Date: 29 Oct 2020
Graduate Student, Zhu Group
Title: Predictive Modeling of the ERα/ERβ Adverse Outcome Pathway
Abstract: As defined by the World Health Organization, an endocrine disruptor is an exogenous substance or mixture that alters function(s) of the endocrine system and consequently causes adverse health effects in an intact organism, its progeny, or (sub)populations. Traditional experimental testing regimens to identify toxicants that induce endocrine disruption, including disruptions of the classical genomic ERα/ERβ signaling pathway, can be expensive and time-consuming. Computational modeling has emerged as a promising and cost-effective alternative method for screening and prioritizing potentially endocrine-active chemicals.
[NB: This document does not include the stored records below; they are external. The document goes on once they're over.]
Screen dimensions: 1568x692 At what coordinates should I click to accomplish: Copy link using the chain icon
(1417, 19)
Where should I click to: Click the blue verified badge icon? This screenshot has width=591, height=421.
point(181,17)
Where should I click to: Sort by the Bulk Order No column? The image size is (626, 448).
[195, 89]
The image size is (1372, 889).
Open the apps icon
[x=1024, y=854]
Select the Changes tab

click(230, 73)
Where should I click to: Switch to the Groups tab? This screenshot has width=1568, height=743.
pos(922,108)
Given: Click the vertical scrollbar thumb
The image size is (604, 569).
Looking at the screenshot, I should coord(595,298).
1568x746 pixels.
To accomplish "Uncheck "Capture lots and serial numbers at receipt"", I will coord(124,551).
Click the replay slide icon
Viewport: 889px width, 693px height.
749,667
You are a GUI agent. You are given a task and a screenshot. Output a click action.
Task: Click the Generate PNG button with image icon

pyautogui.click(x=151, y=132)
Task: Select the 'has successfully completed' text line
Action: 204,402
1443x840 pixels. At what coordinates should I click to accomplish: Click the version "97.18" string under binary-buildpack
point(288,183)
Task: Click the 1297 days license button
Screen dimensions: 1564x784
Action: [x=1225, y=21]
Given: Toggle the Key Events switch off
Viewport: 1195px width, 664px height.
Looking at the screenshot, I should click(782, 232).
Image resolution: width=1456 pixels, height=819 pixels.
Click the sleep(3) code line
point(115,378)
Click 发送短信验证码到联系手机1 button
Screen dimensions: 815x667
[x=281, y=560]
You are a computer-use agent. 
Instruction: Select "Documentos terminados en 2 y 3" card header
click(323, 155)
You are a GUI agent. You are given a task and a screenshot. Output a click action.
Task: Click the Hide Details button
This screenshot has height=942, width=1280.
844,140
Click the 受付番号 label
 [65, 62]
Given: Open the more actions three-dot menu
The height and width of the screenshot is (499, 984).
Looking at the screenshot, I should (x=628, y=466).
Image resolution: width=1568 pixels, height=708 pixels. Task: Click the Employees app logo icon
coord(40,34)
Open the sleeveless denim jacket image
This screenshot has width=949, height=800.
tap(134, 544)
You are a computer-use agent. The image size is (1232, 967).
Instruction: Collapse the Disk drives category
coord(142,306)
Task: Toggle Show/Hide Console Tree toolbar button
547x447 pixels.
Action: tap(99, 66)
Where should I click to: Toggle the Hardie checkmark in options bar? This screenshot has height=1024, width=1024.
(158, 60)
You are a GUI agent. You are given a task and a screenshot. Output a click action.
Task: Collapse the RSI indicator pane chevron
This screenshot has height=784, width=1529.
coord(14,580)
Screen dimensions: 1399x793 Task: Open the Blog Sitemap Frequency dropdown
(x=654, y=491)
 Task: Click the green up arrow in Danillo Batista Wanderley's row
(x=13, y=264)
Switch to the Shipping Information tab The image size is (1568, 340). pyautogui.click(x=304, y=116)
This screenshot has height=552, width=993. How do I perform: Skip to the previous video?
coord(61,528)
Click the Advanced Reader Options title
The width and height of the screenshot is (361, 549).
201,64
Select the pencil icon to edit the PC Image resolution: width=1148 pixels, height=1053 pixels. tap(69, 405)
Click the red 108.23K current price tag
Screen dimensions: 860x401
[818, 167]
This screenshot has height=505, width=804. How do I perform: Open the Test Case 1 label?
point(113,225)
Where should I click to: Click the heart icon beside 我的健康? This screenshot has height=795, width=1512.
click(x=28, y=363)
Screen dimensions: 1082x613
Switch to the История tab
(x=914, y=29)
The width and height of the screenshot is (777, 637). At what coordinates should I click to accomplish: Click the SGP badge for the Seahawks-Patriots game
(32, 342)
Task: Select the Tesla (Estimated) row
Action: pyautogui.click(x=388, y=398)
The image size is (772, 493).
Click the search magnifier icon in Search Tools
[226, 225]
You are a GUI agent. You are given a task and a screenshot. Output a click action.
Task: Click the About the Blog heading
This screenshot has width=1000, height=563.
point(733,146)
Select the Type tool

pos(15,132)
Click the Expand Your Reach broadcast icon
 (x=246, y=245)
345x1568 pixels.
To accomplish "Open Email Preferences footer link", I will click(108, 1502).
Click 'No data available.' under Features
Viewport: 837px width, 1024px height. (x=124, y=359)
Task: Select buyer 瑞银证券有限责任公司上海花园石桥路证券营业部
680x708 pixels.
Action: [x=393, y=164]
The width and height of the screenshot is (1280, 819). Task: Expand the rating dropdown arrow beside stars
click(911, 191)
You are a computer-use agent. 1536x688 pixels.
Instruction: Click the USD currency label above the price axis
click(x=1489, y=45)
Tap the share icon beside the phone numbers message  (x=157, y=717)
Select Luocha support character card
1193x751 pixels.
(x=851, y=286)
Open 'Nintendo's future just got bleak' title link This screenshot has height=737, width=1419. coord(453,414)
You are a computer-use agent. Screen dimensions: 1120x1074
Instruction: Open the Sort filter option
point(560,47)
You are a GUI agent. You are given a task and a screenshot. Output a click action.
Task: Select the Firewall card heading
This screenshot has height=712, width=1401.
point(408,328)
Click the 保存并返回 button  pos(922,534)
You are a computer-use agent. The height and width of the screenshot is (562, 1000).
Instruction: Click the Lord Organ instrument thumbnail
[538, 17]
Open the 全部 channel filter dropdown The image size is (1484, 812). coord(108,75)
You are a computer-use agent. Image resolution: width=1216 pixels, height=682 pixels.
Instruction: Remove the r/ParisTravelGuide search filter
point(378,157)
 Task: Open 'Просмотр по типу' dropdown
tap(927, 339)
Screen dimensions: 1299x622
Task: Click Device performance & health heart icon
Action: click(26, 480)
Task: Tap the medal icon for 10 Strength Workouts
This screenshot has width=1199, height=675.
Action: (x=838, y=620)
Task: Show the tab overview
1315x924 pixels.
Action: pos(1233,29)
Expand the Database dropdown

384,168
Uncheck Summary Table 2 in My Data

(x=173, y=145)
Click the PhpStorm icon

Modern computational toxicology has moved into a big data era with an enormous amount of data daily generated for chemicals of interest (e.g., drug molecules). Efficiently using this data landscape to quickly and interpretably predict potential toxicants is in high demand. We sought to apply classic machine-learning algorithms, and deep-learning approaches to a panel of over 7500 compounds tested against 18 ERα/ERβ assays in the Environmental Protection Agency’s Toxicity Forecaster high-throughput screening program. The 273 models showed reliable predictivity for new chemicals that have known ERα/ERβ agonist, antagonist, or binding activities but did not undergo experimental testing in these 18 assays. Predictions from this modeling suite can form the basis for future mechanism-driven approaches that combat the “black box” stereotype of many machine learning algorithms.